A normal kernel with mean 0 and variance 1 was used since it has smooth and continuous derivatives at every data point. To maintain stability in terms of the variation of the random values simulated, an optimal bandwidth obtained using the cross-validation technique was used.

4.1. Equations of Data Functions of Simulated

These data functions are normally used in statistics for data simulations since they are widely applicable in real life; see, for instance, [14, 15]. Sine functions are used to model periodic events such as light waves and average temperature variations throughout the year while quadratic functions are used in physics to describe trajectory followed by objects thrown upward at an angle whereas in economics quadratic functions can be used to develop profit and loss functions. Linear functions are widely applicable, for example, in establishing the relationships between a dependent variable and two or more independent variables, e.g., analyzing the linear relationship between the price, supply, and demand of a commodity. Bump functions used in such events as bio-surveillance for modeling disease-outbreaks or floods within a certain limit of time in a given place and can also be used in curve fitting, uncertainty analysis, and approximation of nonlinear relationships in scattered data. Equations of data functions simulated are presented in Table 1.

4.2. Simulation Results

The results of the data simulated are presented in Tables 2, 3 and 4. For details on Nadaraya-Watson estimator see [16]. The Nadaraya-Watson estimator was used for comparison with the proposed estimator.

It can be noted in Table 2 that the values of the bias for the proposed estimator are relatively smaller than those of the Nadaraya-Watson estimator for all the data functions simulated except for the quadratic data function where the values of the bias are close to each other for the two estimators. This may be attributed to the reflection of the transformed data at the boundaries of the support of the kernel density function used. The transformation of data method was proposed to address the boundary bias arising from Nadaraya-Watson technique. Hence the proposed estimator clearly resolved the bias due to Nadaraya-Watson estimation technique.

Efficiency of the mean estimator of the population mean was obtained by its MSE. This is illustrated in Table 3. Measures for the MSE were simulated for purposes of comparison. Comparatively, the proposed estimator of the finite population mean outperforms the Nadaraya-Watson estimator in terms of efficiency as noted from the table. This is because the MSE of the proposed estimator is relatively smaller compared to Nadaraya-Watson estimator in all the data functions. Hence the proposed estimator is more efficient than the Nadaraya-Watson estimator as illustrated in Table 3.
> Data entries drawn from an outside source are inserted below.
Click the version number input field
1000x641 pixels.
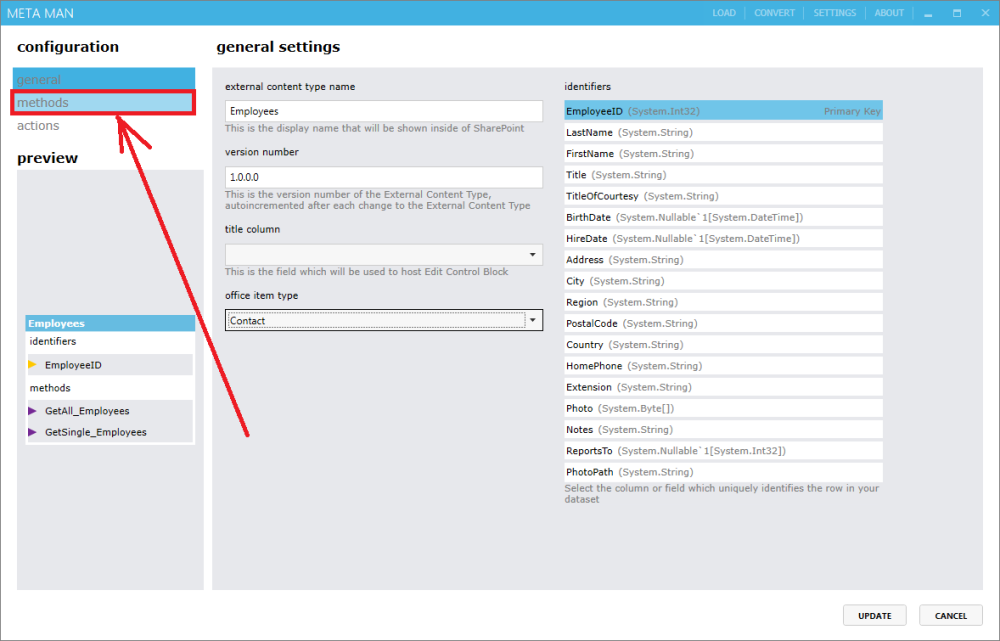coord(383,176)
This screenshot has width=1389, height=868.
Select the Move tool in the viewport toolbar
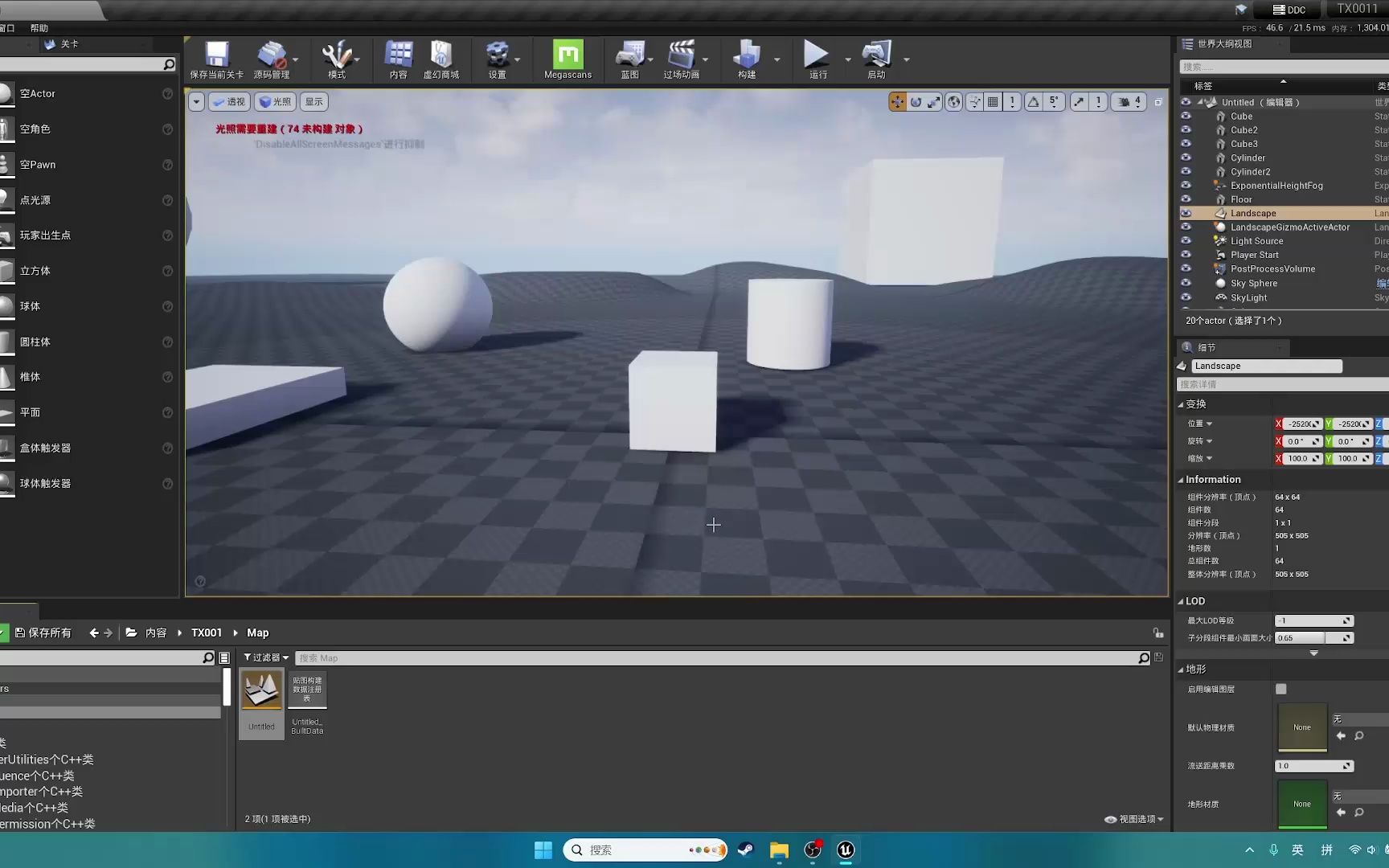point(895,101)
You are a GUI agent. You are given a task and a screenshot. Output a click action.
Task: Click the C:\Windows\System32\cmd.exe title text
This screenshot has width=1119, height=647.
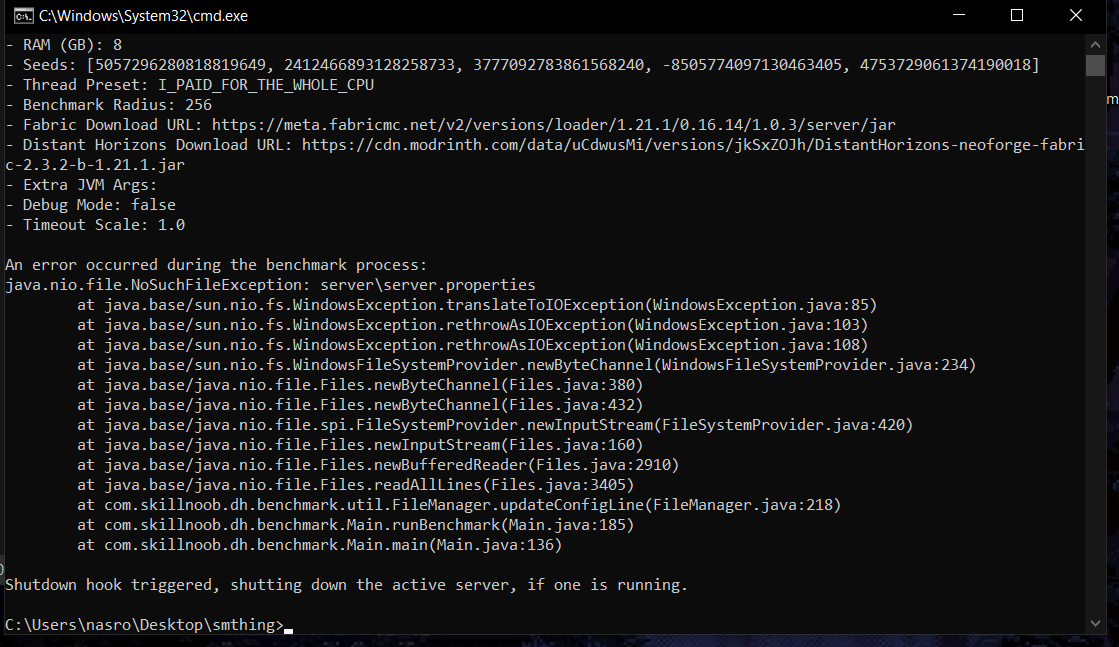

The upper and lower confidence intervals were generated for the estimators of finite population mean using the formula and subsequently the confidence interval lengths were obtained. The results of these confidence interval lengths are presented in Table 4. A good confidence interval has a coverage rate closer to the true population mean being estimated and therefore its length has to be small. From Table 4, it can be observed that the confidence interval lengths for the proposed estimator are much smaller than those of Nadaraya-Watson estimator in all the data functions simulated. Therefore, it can be concluded that the estimator developed in this paper has a tighter confidence interval length and is superior to its rival Nadaraya-Watson estimator at coverage rate.

5. Conclusion

The proposed estimator of finite population mean has been shown to be better than the Nadaraya-Watson estimator using various performance criteria such as the bias, the mean squared error, and the confidence interval lengths. The results are tabulated in Tables 2, 3, and 4. Most importantly, it is shown in Table 4 that the proposed estimator has got tighter confidence interval lengths at level; hence it produces estimates that are closer to the true population values being estimated.

Data Availability

The data used to support the theoretical findings were generated via simulation using R statistical package.

Conflicts of Interest

The authors declare that they have no conflicts of interest.